→ Activity
From the data underneath, reproduce exactly the stretch that begins at the line with "This screenshot has width=812, height=1511." and ends after the line with "Given: Click the minus marker on old line 140".

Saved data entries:
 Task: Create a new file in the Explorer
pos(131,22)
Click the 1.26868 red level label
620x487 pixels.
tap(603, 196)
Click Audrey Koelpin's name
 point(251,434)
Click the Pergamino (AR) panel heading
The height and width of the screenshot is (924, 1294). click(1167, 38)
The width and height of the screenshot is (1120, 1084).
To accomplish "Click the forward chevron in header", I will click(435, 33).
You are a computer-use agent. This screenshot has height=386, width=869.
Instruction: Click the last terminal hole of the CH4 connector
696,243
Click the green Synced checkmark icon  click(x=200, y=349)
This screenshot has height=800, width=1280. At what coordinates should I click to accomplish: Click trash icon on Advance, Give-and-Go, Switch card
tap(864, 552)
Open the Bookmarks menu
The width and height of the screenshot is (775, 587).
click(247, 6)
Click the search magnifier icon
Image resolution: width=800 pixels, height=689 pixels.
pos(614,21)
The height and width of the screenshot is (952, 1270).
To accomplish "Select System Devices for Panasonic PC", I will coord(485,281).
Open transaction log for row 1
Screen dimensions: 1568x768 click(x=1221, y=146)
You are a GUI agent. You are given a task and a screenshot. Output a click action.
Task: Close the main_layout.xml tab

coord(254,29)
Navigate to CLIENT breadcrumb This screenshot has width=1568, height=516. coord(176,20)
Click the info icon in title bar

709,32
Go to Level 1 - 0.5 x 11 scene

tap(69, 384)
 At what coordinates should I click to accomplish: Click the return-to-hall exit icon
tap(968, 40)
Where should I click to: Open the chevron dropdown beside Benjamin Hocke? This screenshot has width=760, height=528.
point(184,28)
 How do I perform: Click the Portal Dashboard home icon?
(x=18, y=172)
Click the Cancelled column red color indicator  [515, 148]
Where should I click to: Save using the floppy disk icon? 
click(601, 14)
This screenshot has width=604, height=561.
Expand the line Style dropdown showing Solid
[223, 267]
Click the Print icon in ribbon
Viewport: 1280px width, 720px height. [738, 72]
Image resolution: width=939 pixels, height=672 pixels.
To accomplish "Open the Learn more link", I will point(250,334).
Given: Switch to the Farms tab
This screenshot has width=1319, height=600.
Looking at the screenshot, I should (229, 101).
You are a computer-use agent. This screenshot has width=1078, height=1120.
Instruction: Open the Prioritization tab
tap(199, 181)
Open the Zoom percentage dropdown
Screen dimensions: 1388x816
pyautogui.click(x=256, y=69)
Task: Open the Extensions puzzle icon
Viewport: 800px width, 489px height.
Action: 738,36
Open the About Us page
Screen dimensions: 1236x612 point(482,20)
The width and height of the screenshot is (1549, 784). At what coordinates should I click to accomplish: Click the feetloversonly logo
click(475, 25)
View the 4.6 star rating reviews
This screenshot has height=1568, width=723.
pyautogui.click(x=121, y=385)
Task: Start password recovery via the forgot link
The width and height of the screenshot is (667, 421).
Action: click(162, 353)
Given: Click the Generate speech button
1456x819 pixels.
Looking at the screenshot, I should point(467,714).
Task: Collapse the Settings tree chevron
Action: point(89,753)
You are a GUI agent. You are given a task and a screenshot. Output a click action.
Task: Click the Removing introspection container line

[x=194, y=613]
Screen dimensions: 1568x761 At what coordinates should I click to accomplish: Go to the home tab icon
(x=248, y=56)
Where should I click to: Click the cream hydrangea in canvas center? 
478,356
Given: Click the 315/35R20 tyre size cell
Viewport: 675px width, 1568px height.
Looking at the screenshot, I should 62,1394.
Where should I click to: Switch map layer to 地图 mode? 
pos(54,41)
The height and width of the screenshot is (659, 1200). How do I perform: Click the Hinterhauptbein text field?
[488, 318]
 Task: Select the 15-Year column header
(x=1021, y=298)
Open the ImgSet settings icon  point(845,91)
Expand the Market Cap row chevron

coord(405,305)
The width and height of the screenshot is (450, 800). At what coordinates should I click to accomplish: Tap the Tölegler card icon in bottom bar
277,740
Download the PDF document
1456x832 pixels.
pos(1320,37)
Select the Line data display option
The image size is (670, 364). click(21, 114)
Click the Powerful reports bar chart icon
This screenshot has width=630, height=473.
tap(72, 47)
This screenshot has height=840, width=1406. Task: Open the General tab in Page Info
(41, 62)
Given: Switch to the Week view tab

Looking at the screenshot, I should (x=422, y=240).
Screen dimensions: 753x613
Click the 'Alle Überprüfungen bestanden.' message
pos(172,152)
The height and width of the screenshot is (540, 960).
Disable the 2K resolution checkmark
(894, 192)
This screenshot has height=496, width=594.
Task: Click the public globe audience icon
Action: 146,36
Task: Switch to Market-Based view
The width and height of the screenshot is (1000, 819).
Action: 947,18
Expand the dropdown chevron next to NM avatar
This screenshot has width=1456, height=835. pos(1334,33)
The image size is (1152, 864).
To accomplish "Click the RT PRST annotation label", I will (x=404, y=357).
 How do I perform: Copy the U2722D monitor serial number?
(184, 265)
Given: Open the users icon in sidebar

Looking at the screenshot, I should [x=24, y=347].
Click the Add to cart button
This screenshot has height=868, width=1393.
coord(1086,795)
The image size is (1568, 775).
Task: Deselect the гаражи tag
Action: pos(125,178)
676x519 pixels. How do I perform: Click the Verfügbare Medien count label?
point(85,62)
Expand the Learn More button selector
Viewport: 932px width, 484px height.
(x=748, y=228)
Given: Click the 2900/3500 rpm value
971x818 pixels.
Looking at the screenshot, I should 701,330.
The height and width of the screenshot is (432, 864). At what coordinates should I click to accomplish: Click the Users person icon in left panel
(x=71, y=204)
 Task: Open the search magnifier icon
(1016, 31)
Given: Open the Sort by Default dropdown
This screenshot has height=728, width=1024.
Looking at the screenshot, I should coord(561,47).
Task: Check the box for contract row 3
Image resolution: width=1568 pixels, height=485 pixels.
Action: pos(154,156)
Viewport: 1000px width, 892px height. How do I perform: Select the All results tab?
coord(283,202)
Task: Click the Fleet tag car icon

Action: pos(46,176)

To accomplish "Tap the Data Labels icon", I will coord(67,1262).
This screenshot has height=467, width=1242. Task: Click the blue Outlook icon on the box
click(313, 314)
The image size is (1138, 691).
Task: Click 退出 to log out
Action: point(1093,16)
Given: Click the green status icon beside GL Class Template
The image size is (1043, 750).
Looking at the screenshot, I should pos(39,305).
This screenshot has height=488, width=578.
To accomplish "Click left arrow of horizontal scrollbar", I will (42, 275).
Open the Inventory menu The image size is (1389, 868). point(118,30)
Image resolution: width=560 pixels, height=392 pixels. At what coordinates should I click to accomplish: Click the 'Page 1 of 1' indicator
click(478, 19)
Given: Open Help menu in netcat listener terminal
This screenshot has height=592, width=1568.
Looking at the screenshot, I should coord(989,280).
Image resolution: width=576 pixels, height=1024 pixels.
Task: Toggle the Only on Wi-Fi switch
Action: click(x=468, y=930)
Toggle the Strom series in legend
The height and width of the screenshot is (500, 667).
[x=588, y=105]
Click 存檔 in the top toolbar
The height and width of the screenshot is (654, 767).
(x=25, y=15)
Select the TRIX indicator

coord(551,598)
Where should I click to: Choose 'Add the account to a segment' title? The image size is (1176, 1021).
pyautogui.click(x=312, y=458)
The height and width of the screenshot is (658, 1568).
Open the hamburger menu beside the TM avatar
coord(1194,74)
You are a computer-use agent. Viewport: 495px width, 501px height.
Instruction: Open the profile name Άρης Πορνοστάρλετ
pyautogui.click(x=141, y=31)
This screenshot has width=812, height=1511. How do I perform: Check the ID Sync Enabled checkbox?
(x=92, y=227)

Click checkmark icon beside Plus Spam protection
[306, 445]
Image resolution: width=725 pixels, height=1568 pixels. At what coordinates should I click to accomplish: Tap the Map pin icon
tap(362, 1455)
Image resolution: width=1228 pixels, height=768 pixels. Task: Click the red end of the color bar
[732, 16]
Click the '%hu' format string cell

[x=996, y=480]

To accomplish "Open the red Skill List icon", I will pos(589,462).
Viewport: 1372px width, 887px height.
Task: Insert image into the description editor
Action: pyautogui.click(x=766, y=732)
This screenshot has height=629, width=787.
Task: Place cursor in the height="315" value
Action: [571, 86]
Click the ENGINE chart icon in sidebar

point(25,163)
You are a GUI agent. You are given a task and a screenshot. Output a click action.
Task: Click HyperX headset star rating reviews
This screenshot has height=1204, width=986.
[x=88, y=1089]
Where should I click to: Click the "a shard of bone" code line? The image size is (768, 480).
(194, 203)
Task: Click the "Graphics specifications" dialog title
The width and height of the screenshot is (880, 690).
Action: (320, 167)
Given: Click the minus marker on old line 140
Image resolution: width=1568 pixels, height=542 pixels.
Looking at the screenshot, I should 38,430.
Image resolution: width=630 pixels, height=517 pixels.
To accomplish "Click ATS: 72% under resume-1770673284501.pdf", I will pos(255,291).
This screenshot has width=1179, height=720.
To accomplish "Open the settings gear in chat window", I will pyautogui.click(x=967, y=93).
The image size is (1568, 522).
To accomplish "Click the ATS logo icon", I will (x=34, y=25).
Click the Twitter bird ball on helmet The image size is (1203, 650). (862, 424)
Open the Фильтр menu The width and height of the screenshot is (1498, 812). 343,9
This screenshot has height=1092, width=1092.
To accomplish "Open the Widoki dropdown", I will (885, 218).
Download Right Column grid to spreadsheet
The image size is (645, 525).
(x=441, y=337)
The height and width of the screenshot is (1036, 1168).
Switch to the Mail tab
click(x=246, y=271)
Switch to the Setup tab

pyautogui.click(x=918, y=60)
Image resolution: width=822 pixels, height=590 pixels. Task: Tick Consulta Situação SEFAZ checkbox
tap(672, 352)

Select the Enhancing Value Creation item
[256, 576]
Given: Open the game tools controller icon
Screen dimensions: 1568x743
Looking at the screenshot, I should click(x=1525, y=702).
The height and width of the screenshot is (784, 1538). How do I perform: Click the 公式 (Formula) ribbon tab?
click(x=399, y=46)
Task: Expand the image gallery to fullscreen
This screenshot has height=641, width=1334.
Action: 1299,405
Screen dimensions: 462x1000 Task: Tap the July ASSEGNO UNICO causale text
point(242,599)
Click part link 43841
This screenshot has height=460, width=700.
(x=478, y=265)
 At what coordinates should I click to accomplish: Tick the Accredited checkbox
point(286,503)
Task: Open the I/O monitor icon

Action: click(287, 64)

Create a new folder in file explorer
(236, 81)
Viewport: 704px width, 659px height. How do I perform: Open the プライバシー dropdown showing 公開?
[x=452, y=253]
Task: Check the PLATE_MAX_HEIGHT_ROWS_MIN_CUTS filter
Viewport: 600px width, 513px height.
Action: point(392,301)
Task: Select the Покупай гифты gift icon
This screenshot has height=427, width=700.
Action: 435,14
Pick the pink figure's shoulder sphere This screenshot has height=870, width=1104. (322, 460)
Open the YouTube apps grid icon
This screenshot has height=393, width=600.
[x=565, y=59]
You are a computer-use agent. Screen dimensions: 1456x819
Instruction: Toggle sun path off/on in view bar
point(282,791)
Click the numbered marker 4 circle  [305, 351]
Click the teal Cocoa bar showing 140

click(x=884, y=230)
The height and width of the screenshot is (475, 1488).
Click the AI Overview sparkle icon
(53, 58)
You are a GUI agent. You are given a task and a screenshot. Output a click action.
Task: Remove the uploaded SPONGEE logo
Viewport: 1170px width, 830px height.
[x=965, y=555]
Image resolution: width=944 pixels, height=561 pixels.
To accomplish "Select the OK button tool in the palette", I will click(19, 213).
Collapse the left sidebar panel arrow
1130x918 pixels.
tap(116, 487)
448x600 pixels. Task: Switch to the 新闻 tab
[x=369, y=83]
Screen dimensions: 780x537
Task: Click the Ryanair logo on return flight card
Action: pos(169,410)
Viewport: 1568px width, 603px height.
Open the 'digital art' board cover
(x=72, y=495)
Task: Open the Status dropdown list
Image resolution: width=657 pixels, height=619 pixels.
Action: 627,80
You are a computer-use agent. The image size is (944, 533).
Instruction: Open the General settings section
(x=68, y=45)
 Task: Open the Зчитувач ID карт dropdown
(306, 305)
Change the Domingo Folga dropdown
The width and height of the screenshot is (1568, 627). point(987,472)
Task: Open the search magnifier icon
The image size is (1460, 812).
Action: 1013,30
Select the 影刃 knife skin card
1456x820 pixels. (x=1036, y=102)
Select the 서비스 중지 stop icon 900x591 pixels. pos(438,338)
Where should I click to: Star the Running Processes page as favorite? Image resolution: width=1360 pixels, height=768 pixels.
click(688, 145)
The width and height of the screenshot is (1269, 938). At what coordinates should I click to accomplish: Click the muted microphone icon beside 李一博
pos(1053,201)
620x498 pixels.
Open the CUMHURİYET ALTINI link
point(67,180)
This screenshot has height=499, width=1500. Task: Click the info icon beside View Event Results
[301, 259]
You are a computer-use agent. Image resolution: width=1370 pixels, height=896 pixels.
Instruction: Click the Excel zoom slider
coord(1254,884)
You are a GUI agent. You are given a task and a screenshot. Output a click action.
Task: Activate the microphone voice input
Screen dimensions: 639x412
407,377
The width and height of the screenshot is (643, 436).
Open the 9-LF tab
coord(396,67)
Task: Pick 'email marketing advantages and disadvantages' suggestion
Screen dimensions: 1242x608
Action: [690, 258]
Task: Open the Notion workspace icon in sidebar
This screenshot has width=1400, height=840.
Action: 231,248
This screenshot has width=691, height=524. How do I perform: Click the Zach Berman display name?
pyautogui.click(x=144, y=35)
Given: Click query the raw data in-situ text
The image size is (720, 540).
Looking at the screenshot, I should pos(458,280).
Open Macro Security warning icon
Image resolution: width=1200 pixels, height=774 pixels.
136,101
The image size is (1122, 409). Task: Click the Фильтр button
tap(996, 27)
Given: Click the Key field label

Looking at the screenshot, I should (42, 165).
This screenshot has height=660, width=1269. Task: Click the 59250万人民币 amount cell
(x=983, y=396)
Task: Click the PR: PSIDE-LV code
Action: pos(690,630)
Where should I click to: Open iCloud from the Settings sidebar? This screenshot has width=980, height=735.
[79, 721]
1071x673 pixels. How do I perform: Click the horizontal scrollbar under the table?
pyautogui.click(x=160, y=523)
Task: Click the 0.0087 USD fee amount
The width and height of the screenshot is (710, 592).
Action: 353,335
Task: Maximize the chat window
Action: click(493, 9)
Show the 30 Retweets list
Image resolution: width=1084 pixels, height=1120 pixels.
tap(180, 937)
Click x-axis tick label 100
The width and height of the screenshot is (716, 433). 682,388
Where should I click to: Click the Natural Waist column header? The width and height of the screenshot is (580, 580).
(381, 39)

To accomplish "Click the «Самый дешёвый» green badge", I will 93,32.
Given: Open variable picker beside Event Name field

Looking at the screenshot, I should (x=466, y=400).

→ Answer to the exercise
This screenshot has width=812, height=1511. How do I perform: Check the ID Sync Enabled checkbox?
(x=92, y=227)

Click checkmark icon beside Plus Spam protection
[306, 445]
Image resolution: width=725 pixels, height=1568 pixels. At what coordinates should I click to accomplish: Tap the Map pin icon
tap(362, 1455)
Image resolution: width=1228 pixels, height=768 pixels. Task: Click the red end of the color bar
[732, 16]
Click the '%hu' format string cell

[x=996, y=480]

To accomplish "Open the red Skill List icon", I will pos(589,462).
Viewport: 1372px width, 887px height.
Task: Insert image into the description editor
Action: pyautogui.click(x=766, y=732)
This screenshot has height=629, width=787.
Task: Place cursor in the height="315" value
Action: [571, 86]
Click the ENGINE chart icon in sidebar

point(25,163)
You are a GUI agent. You are given a task and a screenshot. Output a click action.
Task: Click HyperX headset star rating reviews
This screenshot has height=1204, width=986.
[x=88, y=1089]
Where should I click to: Click the "a shard of bone" code line? The image size is (768, 480).
(194, 203)
Task: Click the "Graphics specifications" dialog title
The width and height of the screenshot is (880, 690).
Action: (320, 167)
Given: Click the minus marker on old line 140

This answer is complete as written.